Wie ist die Verantwortlichkeit und Haftung bei Fehlern in der Mitwirkungsverwaltung geregelt?

Die Verantwortlichkeit und Haftung im Kontext der Mitwirkungsverwaltung richtet sich nach der jeweils ausgeübten Verwaltungshoheit. Führen die Länder Bundesgesetze in Bundesauftragsverwaltung aus, haften sie grundsätzlich für eigenes Verwaltungshandeln; Ansprüche richten sich primär gegen das jeweilige Land. Gleichwohl trifft den Bund eine Kontrollverantwortung bezüglich Weisungen und Überwachungsmaßnahmen. Bei Mischverwaltungen oder Gemeinschaftsaufgaben kann eine gesamtschuldnerische Haftung zwischen Bund und Ländern eingreifen, insbesondere wenn der Verwaltungsfehler auf einer gemeinsamen Maßnahme beruht. Die Haftung bestimmt sich im Einzelnen nach dem verwaltungsrechtlichen Schadensersatzrecht des Bundes und der Länder (z. B. Amtshaftung nach § 839 BGB i. V. m. Art. 34 GG), wobei der Rechtsschutz gegen Verwaltungsakte durch die Verwaltungsgerichtsbarkeit nach den allgemeinen Grundsätzen gewährleistet ist.

Welche Rolle spielt der Bundesrat in der Mitwirkungsverwaltung?

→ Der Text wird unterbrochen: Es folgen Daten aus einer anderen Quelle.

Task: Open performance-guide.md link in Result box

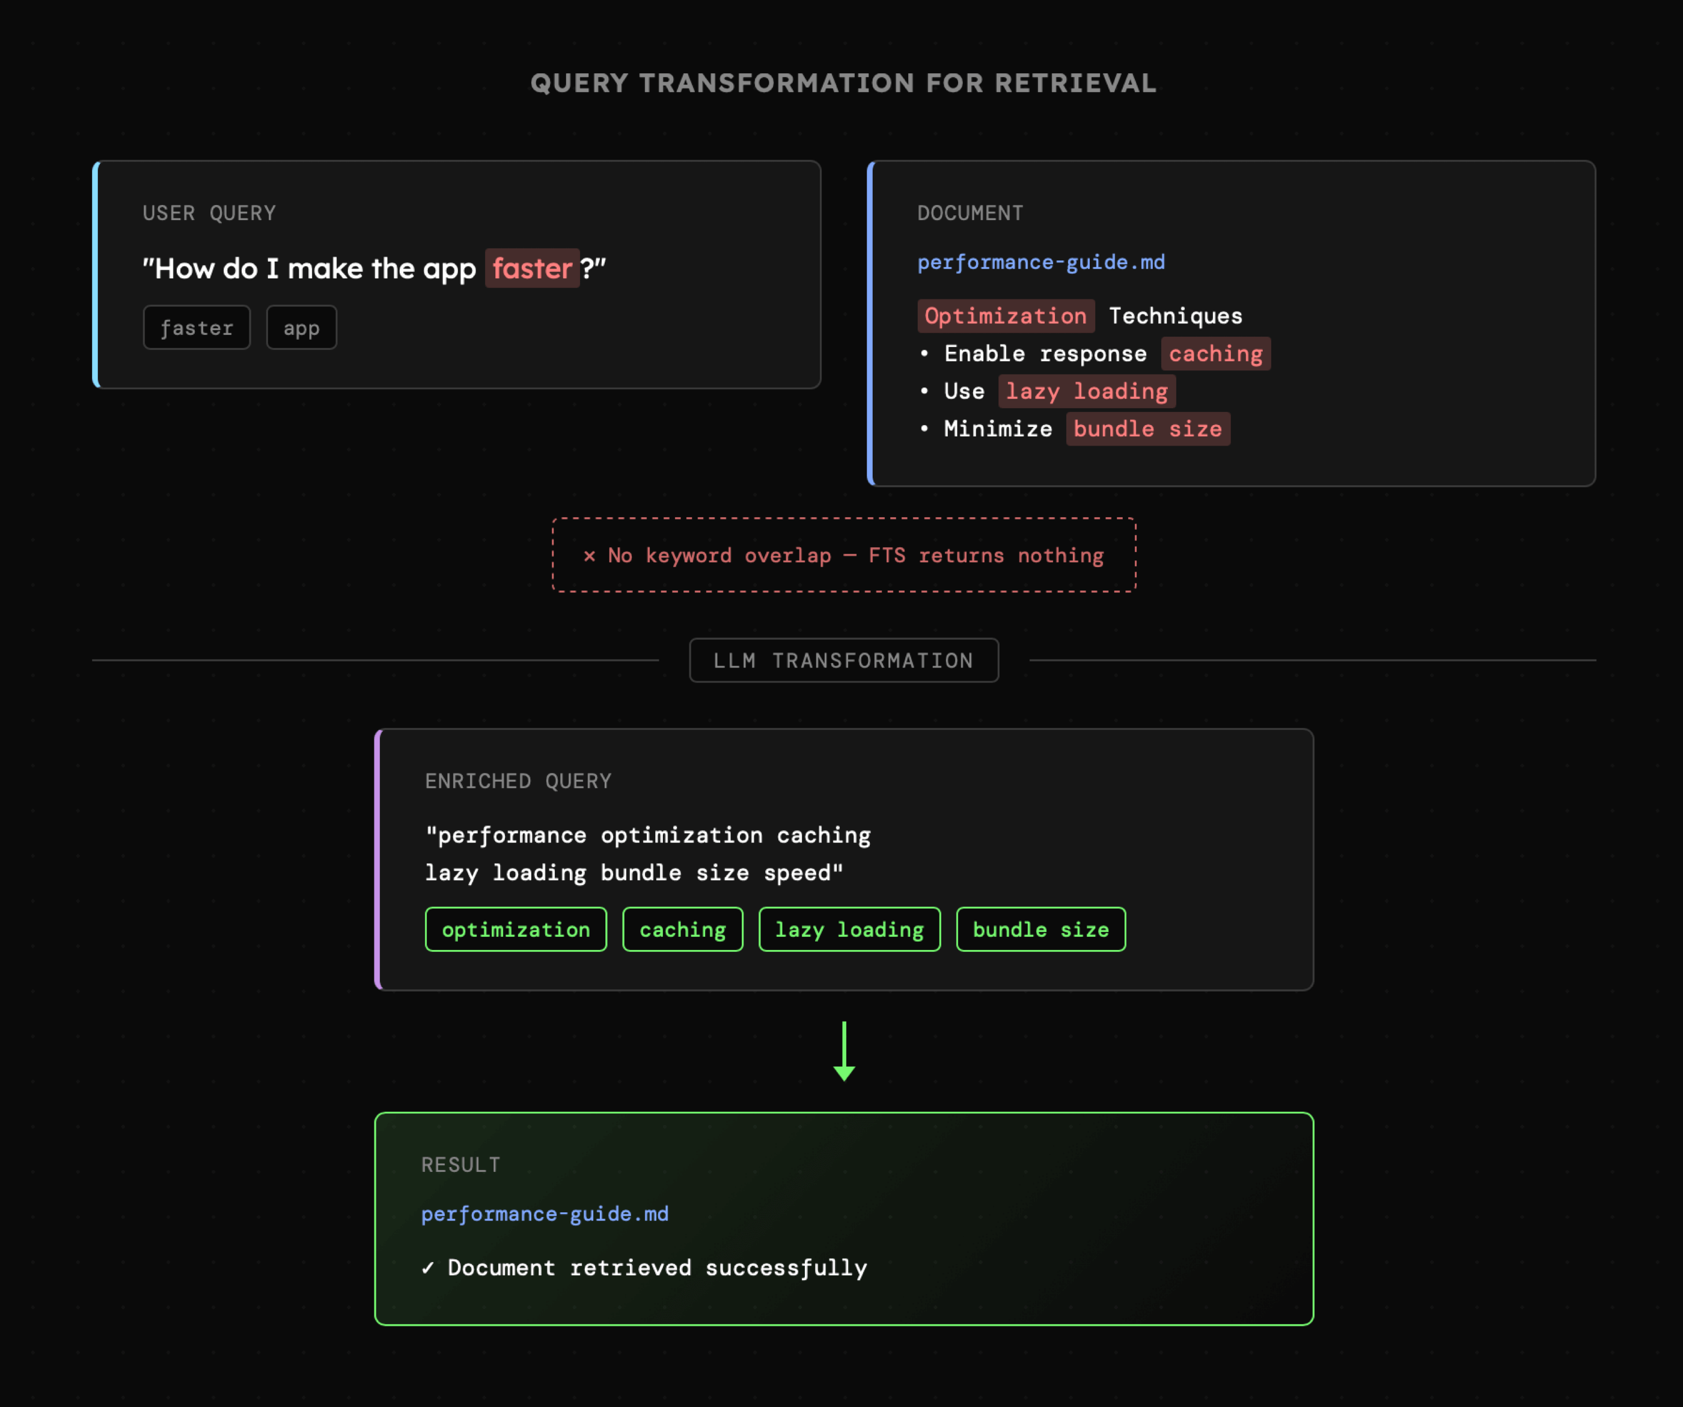Action: point(544,1214)
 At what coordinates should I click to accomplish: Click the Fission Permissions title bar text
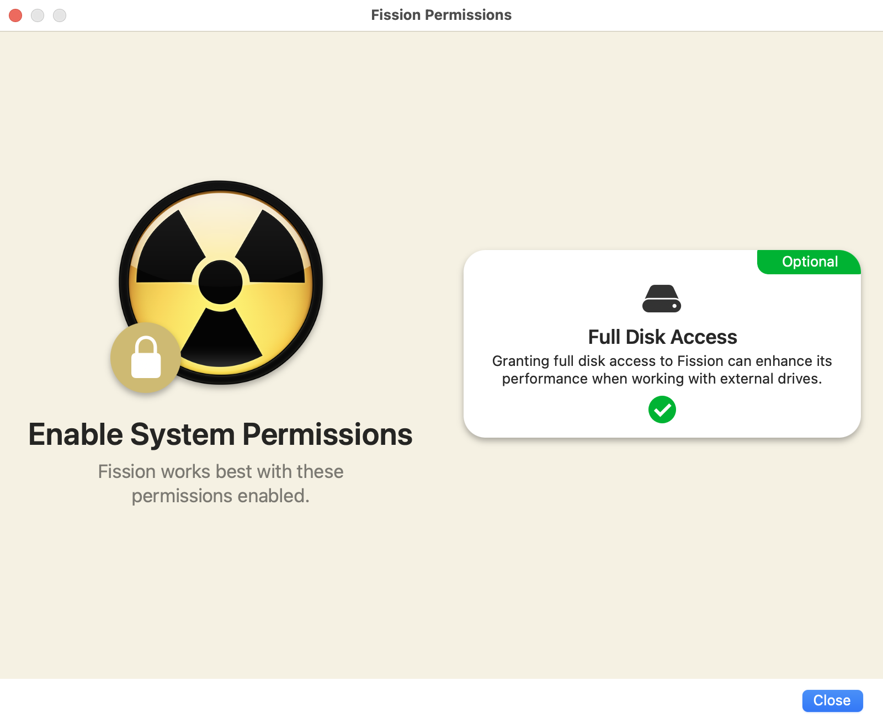[442, 15]
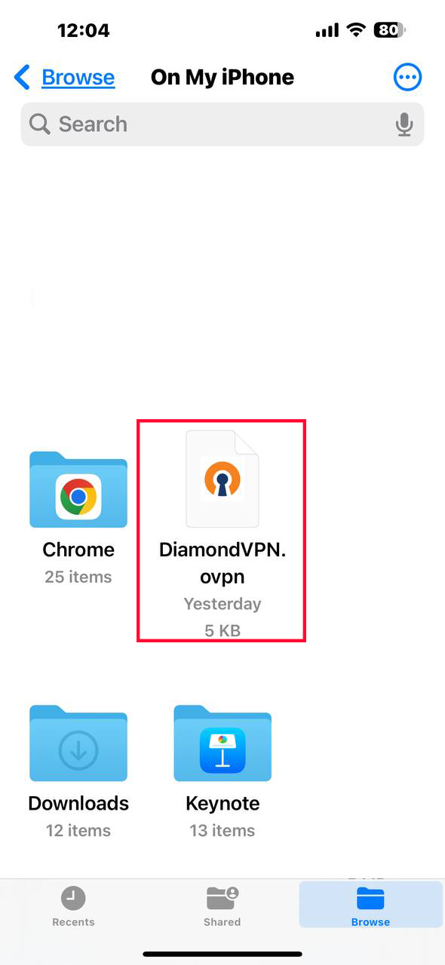Tap the battery indicator in status bar
This screenshot has width=445, height=965.
(389, 30)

Der Bundesrat spielt aus rechtlicher Sicht eine zentrale Rolle in der Mitwirkungsverwaltung, insbesondere bei der Bundesgesetzgebung, die die Verwaltungskompetenzen der Länder betrifft. Zahlreiche bundesstaatliche Gesetze, die eine Mitwirkung oder Durchführung durch die Länder vorsehen, bedürfen der Zustimmung des Bundesrates, weil sie wesentliche Interessen der Länder berühren (§ 84 Abs. 1 GG). Der Bundesrat kann somit gesetzgeberisch Einfluss auf die Ausgestaltung von Aufgaben nehmen, bei denen die Länder in der Ausführung betroffen sind, und so die Interessen der Ländern gegenüber dem Bund wahren. Außerdem wirkt der Bundesrat bei der Bestellung und Kontrolle von Organen mit, die für die Aufsicht über die Mitwirkungsverwaltung zuständig sind.

Wie werden Konflikte zwischen Bund und Ländern in der Mitwirkungsverwaltung gelöst?

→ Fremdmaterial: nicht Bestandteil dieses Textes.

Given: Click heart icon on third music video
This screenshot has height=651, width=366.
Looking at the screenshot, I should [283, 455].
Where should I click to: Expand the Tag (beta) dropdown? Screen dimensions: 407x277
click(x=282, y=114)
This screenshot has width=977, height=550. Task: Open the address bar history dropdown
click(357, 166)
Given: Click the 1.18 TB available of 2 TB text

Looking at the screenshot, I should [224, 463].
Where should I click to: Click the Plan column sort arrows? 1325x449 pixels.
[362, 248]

Konflikte zwischen Bund und Ländern im Rahmen der Mitwirkungsverwaltung werden im Regelfall auf unterschiedlichen Ebenen gelöst. Vorrangig besteht die Möglichkeit informeller oder formeller Abstimmung und Vermittlung, etwa durch Verwaltungsabkommen oder Bund-Länder-Ausschüsse. Kommt eine einvernehmliche Lösung nicht zustande, steht das Verfahren vor dem Bundesverfassungsgericht offen. Nach Art. 93 Abs. 1 Nr. 3 GG entscheidet das Bundesverfassungsgericht bei Meinungsverschiedenheiten über die Ausführung von Bundesrecht durch die Länder. Typische Streitpunkte betreffen die Rechtmäßigkeit von Weisungen, die Zuständigkeit zur Ausführung oder die Vereinbarkeit konkreter Maßnahmen mit dem Grundgesetz. Das Gericht kann im Rahmen dieser Organstreitverfahren verbindliche Entscheidungen treffen und Leitlinien zur Abgrenzung der jeweiligen Kompetenzen geben.